» WRITTEN TASK 1
In the rows below the patent text, switch "Click" to "Select" and keep everything else the same. Write the rows out again without the pictures.

» PROVIDED TEXT

start

RE40683 Process for maintaining ongoing registration for pages on a given search engine
ABSTRACT – A process for maintaining ongoing registration for pages on a given search engine is disclosed. It is a method to actively cause an updating of a specific Internet search engine database regarding a particular WWW resource. The updated information can encompass changed, added, or deleted content of a specific WWW site. The process comprises the steps of having software tools at a local WWW site manually and/or automatically keep an index of added, changed, or deleted content to a particular WWW site since that WWW site was last indexed by a specific Internet search engine. The software tools will notify a specific Internet search engine of the URLs of specific WWW site resources that have been added, changed, or deleted. The Internet search engine will process the list of indices of changes, additions or deletions provided by a web site, or add the URL of resources that require indexing or re-indexing to a database and visit the WWW site to index added or re-index changed content when possible. The benefit to the Internet is the creation of an exception-based, distributed updating system to the Internet search engine as opposed to the cyclical and repetitive inquiring by the Internet search engine to visit all WWW sites to find added, changed, or deleted content. Overall Internet transmissions are reduced by distributing the update and indexing functions locally to web sites and away from the central Internet search engine.
FIELD OF THE INVENTION
The present invention relates to the process of developing and maintaining the content of Internet search engine databases.
BACKGROUND OF THE INVENTION
An internet (including, but not limited to, the Internet, intranets, extranets and similar networks), is a network of computers, with each computer being identified by a unique address. The addresses are logically subdivided into domains or domain names (e.g. ibm.com, pbs.org, and oranda.net) which allow a user to reference the various addresses. A web, (including, but not limited to, the World Wide Web (WWW)) is a group of these computers accessible to each other via common communication protocols, or languages, including but not limited to Hypertext Transfer Protocol (HTTP). Resources on the computers in each domain are identified with unique addresses called Uniform Resource Locator (URL) addresses (e.g.http:// www.ibm.com/products/laptops.htm). A web site is any destination on a web. It can be an entire individual domain, multiple domains, or even a single URL.
Resources can be of many types. Resources with a “.htm” or.“html” URL suffix are text files, or pages, formatted in a specific manner called Hypertext Markup Language (HTML). HTML is a collection of tags used to mark blocks of text and assign meaning to them. A specialized computer application called a browser can decode the HTML files and display the information contained within. A hyperlink is a navigable reference in any resource to another resource on the internet.
An internet Search Engine is a web application consisting of
- 1. Programs which visit and index the web pages on the internet.
- 2. A database of pages that have been indexed
- 3. Mechanisms for a user to search the database of pages.
Agents are programs that can travel over the internet and access remote resources. The internet search engine uses agent programs called Spiders, Robots, or Worms, among other names, to inspect the text of resources on web sites. Navigable references to other web resources contained in a resource are called hyperlinks. The agents can follow these hyperlinks to other resources. The process of following hyperlinks to other resources, which are then indexed, and following the hyperlinks contained within the new resource, is called spidering.

end

» WRITTEN TASK 2
Translate this sentence from the patent text into Spanish: "HTML is a collection of tags used to mark blocks of text and assign meaning to them."

» RECORDS SUPPLIED
start

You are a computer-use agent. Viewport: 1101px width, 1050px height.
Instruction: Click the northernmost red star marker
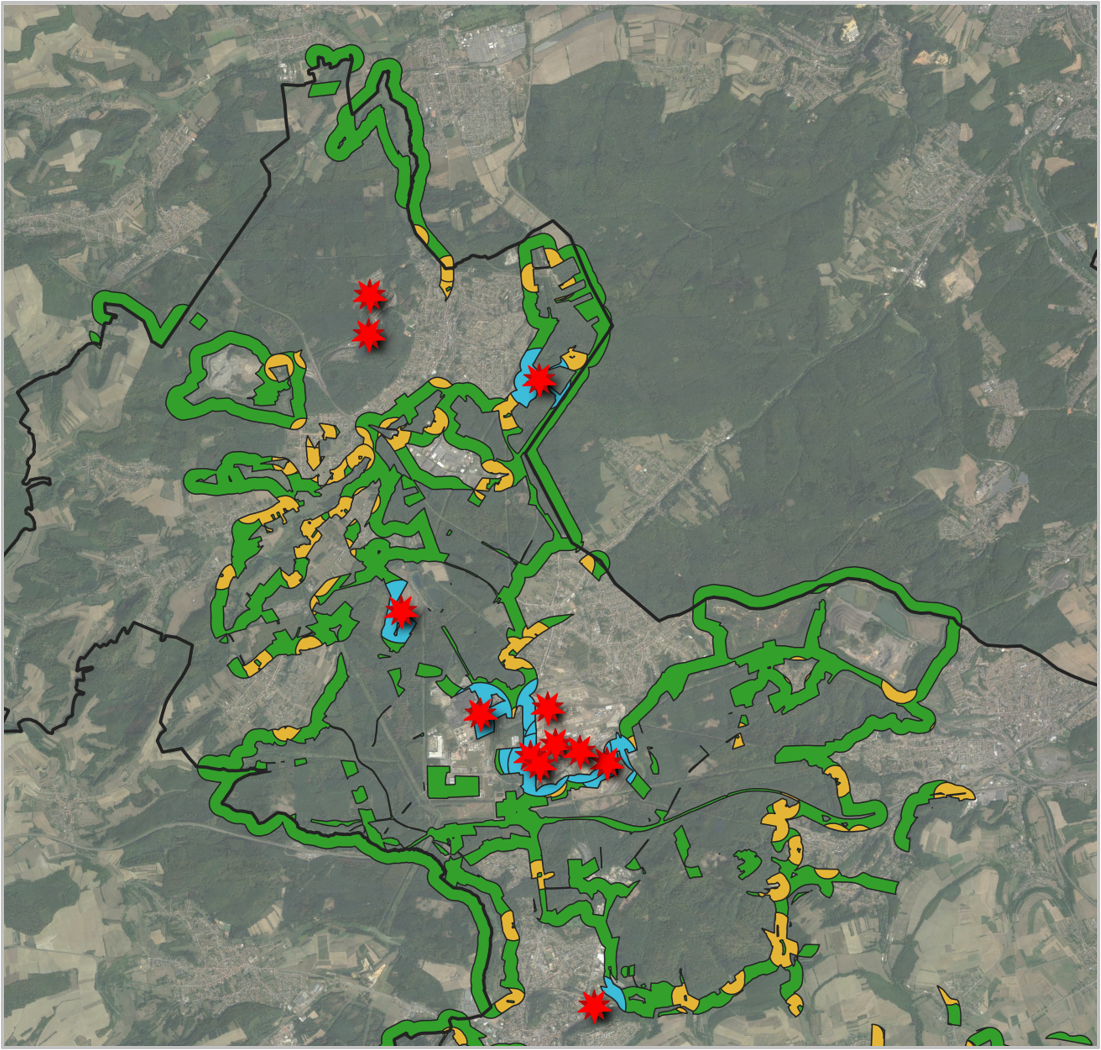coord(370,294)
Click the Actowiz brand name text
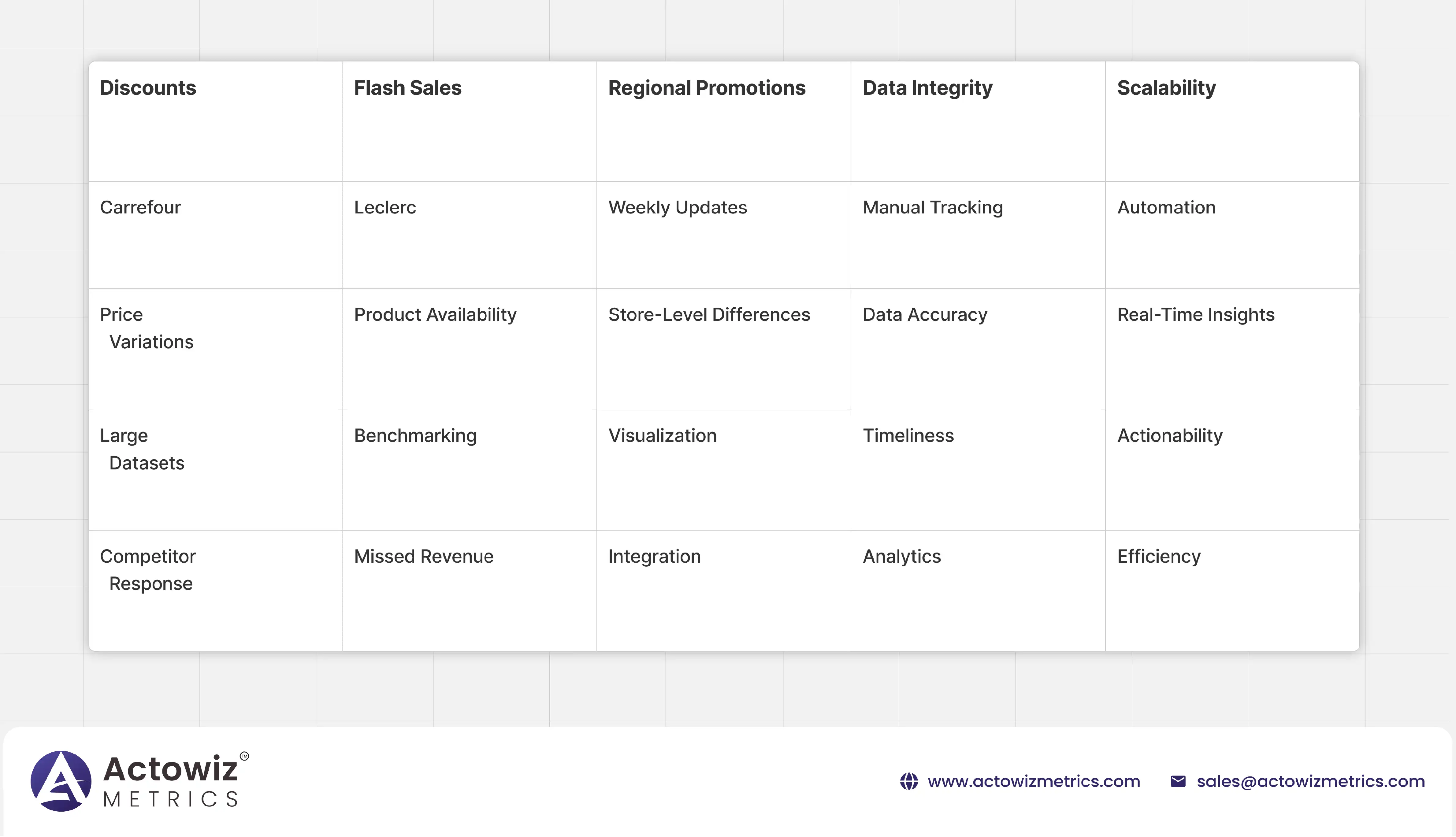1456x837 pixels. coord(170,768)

end

» TASK RESPONSE 1
You are a computer-use agent. Viewport: 1101px width, 1050px height.
Instruction: Select the northernmost red star marker
coord(370,294)
Select the Actowiz brand name text
1456x837 pixels. coord(170,768)

» TASK RESPONSE 2
HTML es una colección de etiquetas que se utilizan para marcar bloques de texto y asignarles significado.